Richard Rohr

We live and move in an entirely symbolic universe. Symbols are in fact the only solid way to experience substance. (The Greek root sym-bolon means “a throwing together.”) True symbols somehow are the thing itself. Our mind throws together meanings largely without realizing we are even doing it. Poets, artists, and storytellers have always known this, and now scientists are honest enough to realize that they too need metaphors to point to reality (for example, black holes, string theory, and the big bang). Without new symbols, which are sometimes also words, unconscious meanings never break through to consciousness, and the invisible has no way of becoming visible. We remain bored and boring. We do not experience our experiences–and there is surely no knife edge to our experiences that cuts us open and lances our wounds or refines our happiness.

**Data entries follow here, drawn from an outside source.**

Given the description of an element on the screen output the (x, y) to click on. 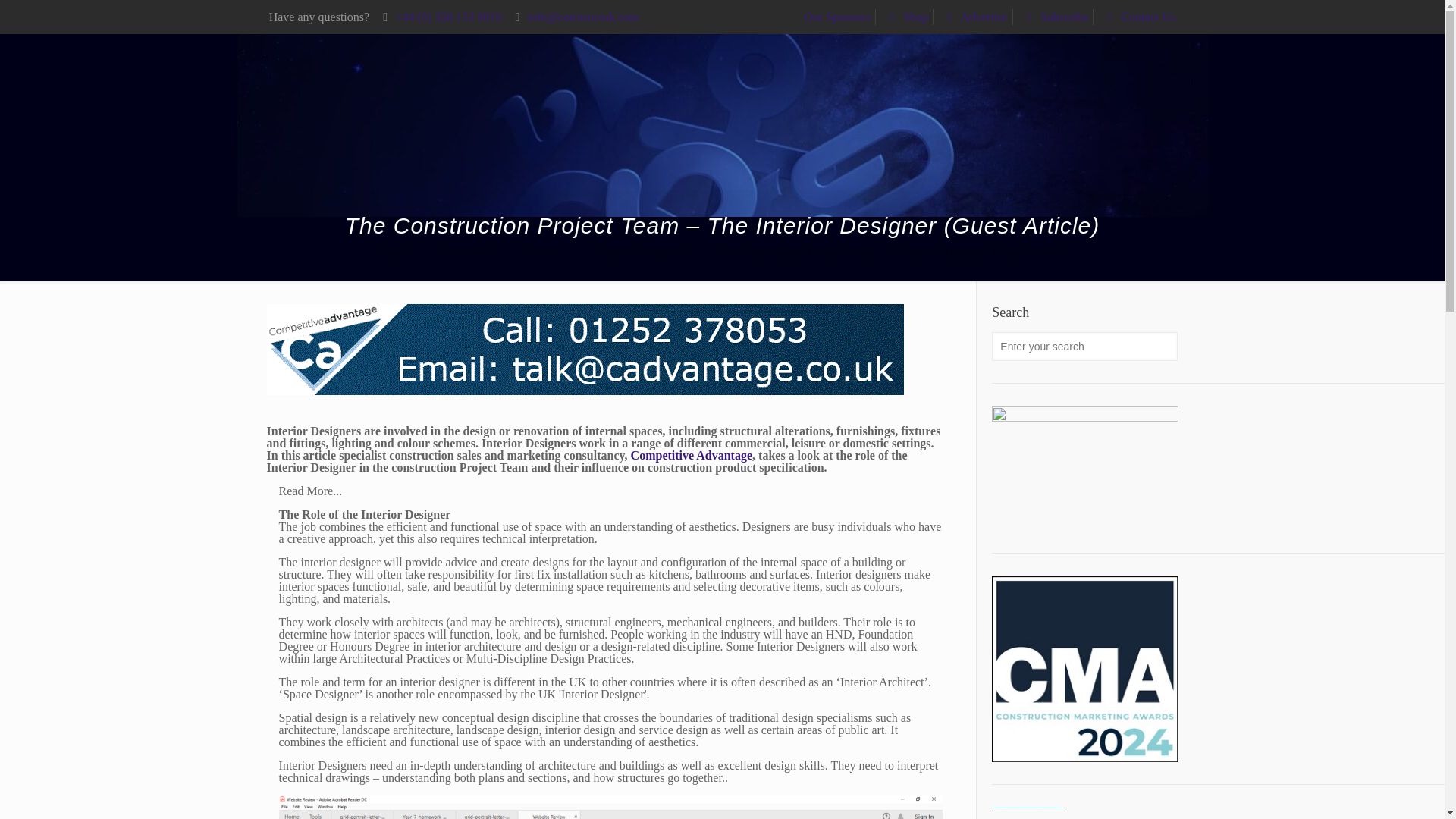
Our Sponsors (836, 16)
Read More... (304, 494)
Subscribe (1053, 16)
Contact Us (1137, 16)
Advertise (973, 16)
Shop (905, 16)
Given the description of an element on the screen output the (x, y) to click on. 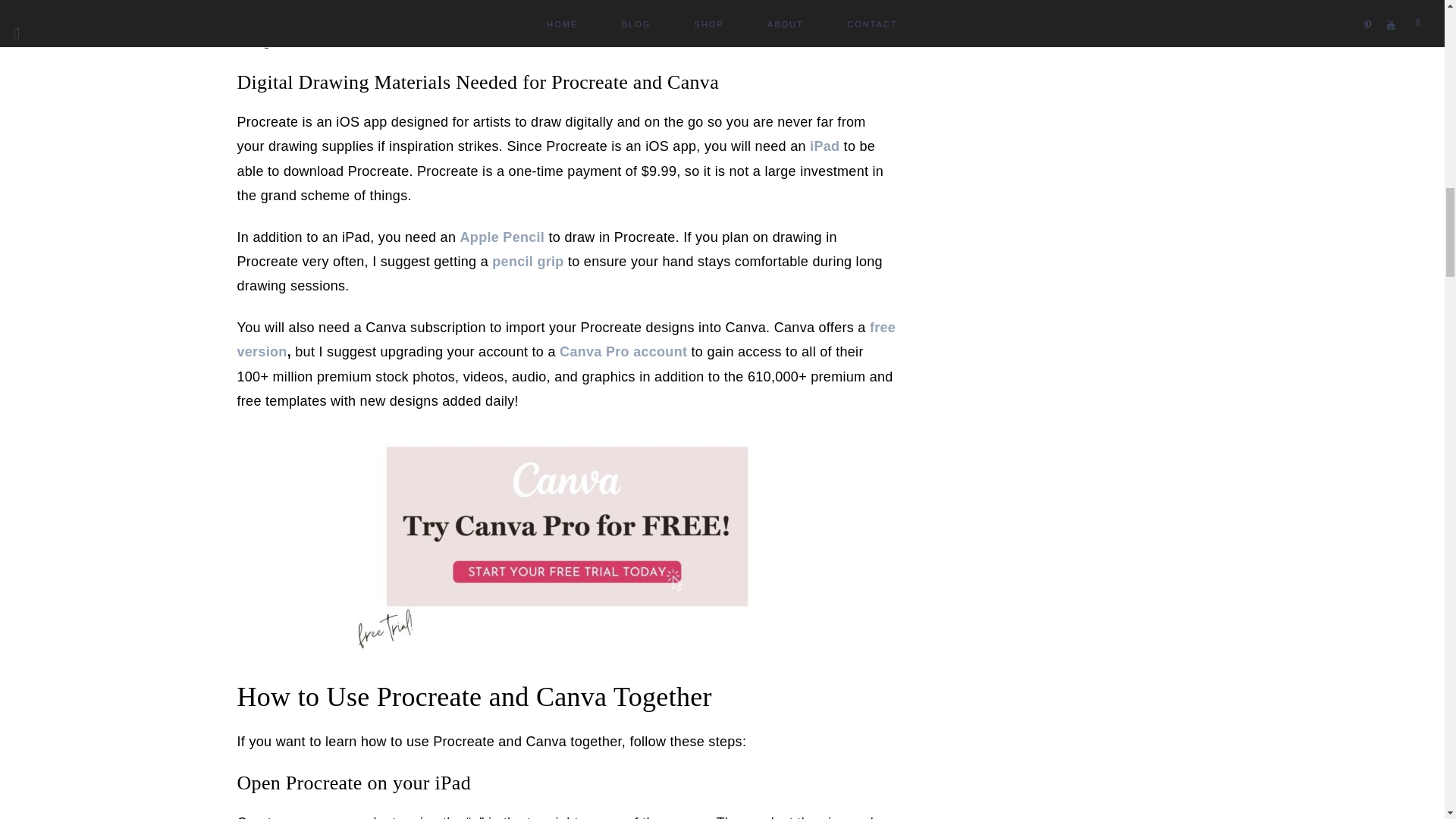
Apple Pencil (502, 237)
Canva Pro account (623, 351)
iPad (824, 145)
free version (565, 339)
pencil grip (527, 261)
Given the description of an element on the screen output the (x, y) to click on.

Symbols allow us to reframe, reorganize, and reset the core meanings of our lives again and again. Many have called our postmodern world “a crisis of meaning,” a world where things do not mean anything. It is very lonely in such a universe. Humans cannot live happily without meaning–and ever deeper meaning. Symbols have the power to give meaning–the meanings we wake up for each morning. Religion should be a master at such mining for meaning.

To Fly Over the Ocean


A thousand birds took a walk to the shore
early one morning.

Pecking through the sand
they sifted their early meal.

As the sun rose
their shadows shrank.

They lift their heads from time to time
listening for the sound that fills their breast.

Most lower their gaze
and resume filling their bellies.

They run from the crashing wave,
then scurry to catch her minor gifts.

Who look to the sea
and feel their wings flutter?

“I don’t like to fly over the ocean”

Again the calm whisper exhales to the horizon
and some
raise their wings
and press their feet against the sand.

Julia Esquivel

They Have Threatened Us with Resurrection

It is something within us that doesn’t let us sleep,
that doesn’t let us rest,
that won’t stop pounding
deep inside,
it is the silent, warm weeping
of Indian women without their husbands,
it is the sad gaze of children
fixed somewhere beyond memory, . . .

What keeps us from sleeping
is that they have threatened us with Resurrection!
Because every evening
though weary of killings,
an endless inventory since 1954,
yet we go on loving life
and do not accept their death!

. . . because in this marathon of Hope,
there are always others to relieve us
who carry the strength
to reach the finish line
which lies beyond death.

Join us in this vigil
and you will know what it is to dream!
Then you will know how marvelous it is
to live threatened with Resurrection!

To dream awake
to keep watch asleep,
to live while dying,
and to know ourselves already resurrected!

Albert Einstein

I want to know the mind of God . . . The most beautiful experience we can have is the mysterious. It is the fundamental emotion which stands at the cradle of true art and true science. Whoever does not know it can no longer wonder, no longer marvel, is as good as dead.”

St. John of the Cross

The Dark Night

Once in the dark of night
when love burned bright with yearning, I arose
(O windfall of delight!)
and how I felt none knows–
dead to the world my house, in deep repose;

in the dark, where all goes right,
thanks to a secret ladder, other clothes
(O windfall of delight!)
in the dark, enwrapped in those–
dead to the world my house, in deep repose.

There in the lucky dark,
none to observe me; darkness far and wide;
no sign for me to mark
no other light, no guide
except for my heart–the fire, the fire inside!

That led me on
true as the very noon is–truer too!–
to where there waited one
I knew–how well I knew!–
in a place where no one was in view.

O dark of night, my guide!
night dearer that anything all your dawns discover!
O night drawing side to side
the loved and the lover–
she that the lover loves, lost in the lover!

Upon my flowering breast,
kept for his pleasure garden, his alone,
the lover was sunk in rest;
I cherished him–my own!–
there in air from plumes of the cedar blown.

In air from the castle wall,
as my hand in his hair moved lovingly at play,
he let cool fingers fall
and the fire there where they lay!
all senses in oblivion drift away.

I stayed, not minding me;
my forehead on the lover I reclined.
Earth ending, I went free,
left all my care behind
among the lilies falling and out of mind.